The reason you don't understand it is the definition of 'gender' people use for this argument is so nebulous that it has basically no meaning at this point. Add to that that 'social construct' is also rather nebulous and you got a recipe for a discussion that is completely useless as people have no idea what the other is really talking about.
As best as I am able to decipher this thinking it seems to come from a few ways of thinking:
1. That 'gender' is more akin to what is more commonly known as 'gender role'. Now gender roles are indeed pretty society dependent, although they are not completely so (which goes into the whole issue of what exactly is a 'social construct'). The problem here is gender role has never been a rigid structure with pretty strict boundaries like gender is generally considered to be, so interchanging the two concepts causes nothing but confusion.
2. That 'gender' is more akin to lifestyle, a vastly different concept than traditionally thought. Here is seems the wish to elevate their personal lifestyle to the level of gender is, well frankly grounded in a rather narcissistic need to seem more important and special. This, ironically, causes people to pigeonhole themselves more to seem more unique.
Then we have the more reasonable camp of:
3. That 'gender' is one's self image of their sex. This is the one most transgender people who actually go through procedures seem to go with and has the most scientific evidence. So essentially it allows gender and sex to be not aligned, but gender is still intimately linked to sex and in the vast majority of cases is aligned with sex.

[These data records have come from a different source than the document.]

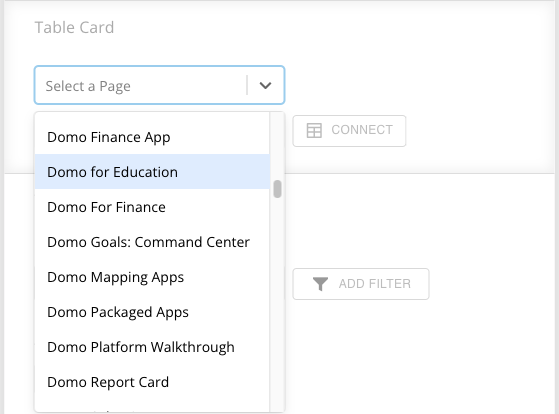The width and height of the screenshot is (559, 414).
Task: Pick Domo For Finance in the dropdown
Action: tap(152, 207)
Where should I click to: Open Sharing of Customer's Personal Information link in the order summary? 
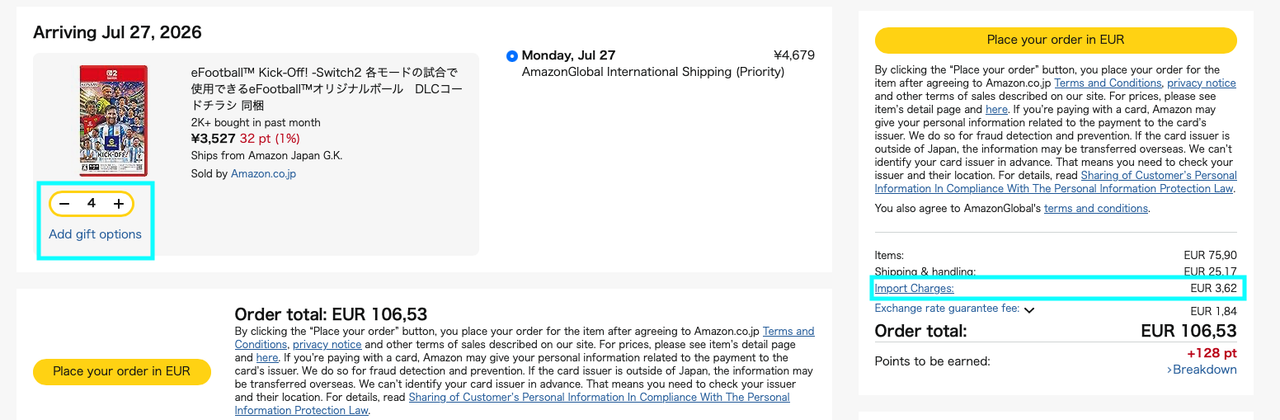tap(1055, 181)
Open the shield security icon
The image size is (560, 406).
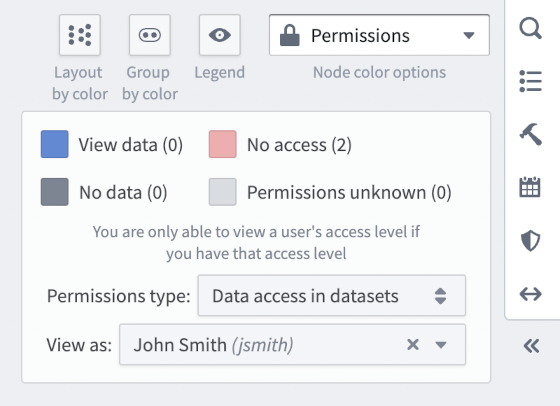pos(530,240)
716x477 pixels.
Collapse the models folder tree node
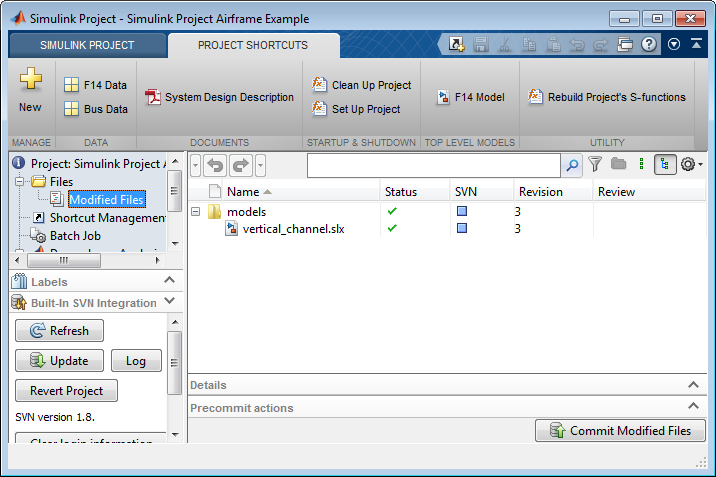click(196, 212)
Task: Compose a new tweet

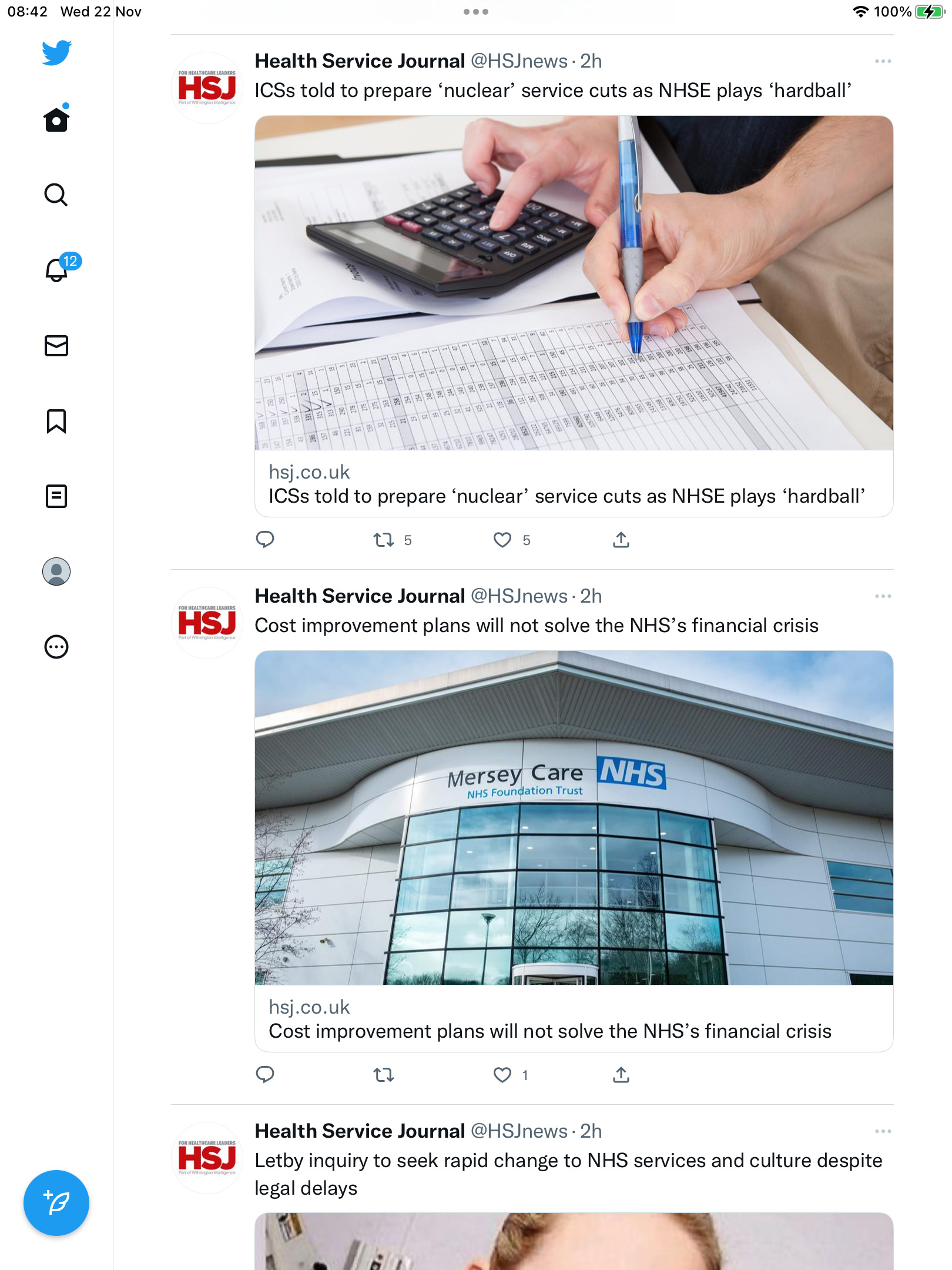Action: pyautogui.click(x=56, y=1202)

And finally we have the die-hards in opposition where:
4. 'gender' is just an alternate word for 'sex'. There is nothing more too it.
As to what constitutes a 'social construct', in simple terms we think of this as 'is this a physical fact, or is this just something society arbitrarily decided on.' Problem is, that is a black and white fallacy. Honestly there is nothing that society hasn't got at least some play in, but there is also nothing that physical facts have at least some bearing in. So what constitutes a 'social construct' is itself a social construct.

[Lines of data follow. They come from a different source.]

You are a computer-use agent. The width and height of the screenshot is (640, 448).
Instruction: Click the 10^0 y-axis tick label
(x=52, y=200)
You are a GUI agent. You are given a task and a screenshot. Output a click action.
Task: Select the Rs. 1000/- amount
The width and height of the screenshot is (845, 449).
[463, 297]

The go to example for social construct is boys = blue, girls = pink, and yeah that's pretty much as social constructy as it gets, but even here there is biologically driven pressures to distinguish the sexes. It certainly didn't need to be blue and pink, didn't even need to be color, but it is very likely we'd always have had some distinguishing feature between children that we would have assigned. On the opposite end, you may say 1 + 1 = 2 is about as absolute as it gets, but even here we could have done the same equation as 1 1 + = 2, or + 1 1 = 2, or I + I = II, or numerous other representations. None of them change the core principle, but still it ends up that 1 + 1 = 2 can be seen as a social construct... which is also why the term is mostly useless as it doesn't really tell us anything of worth.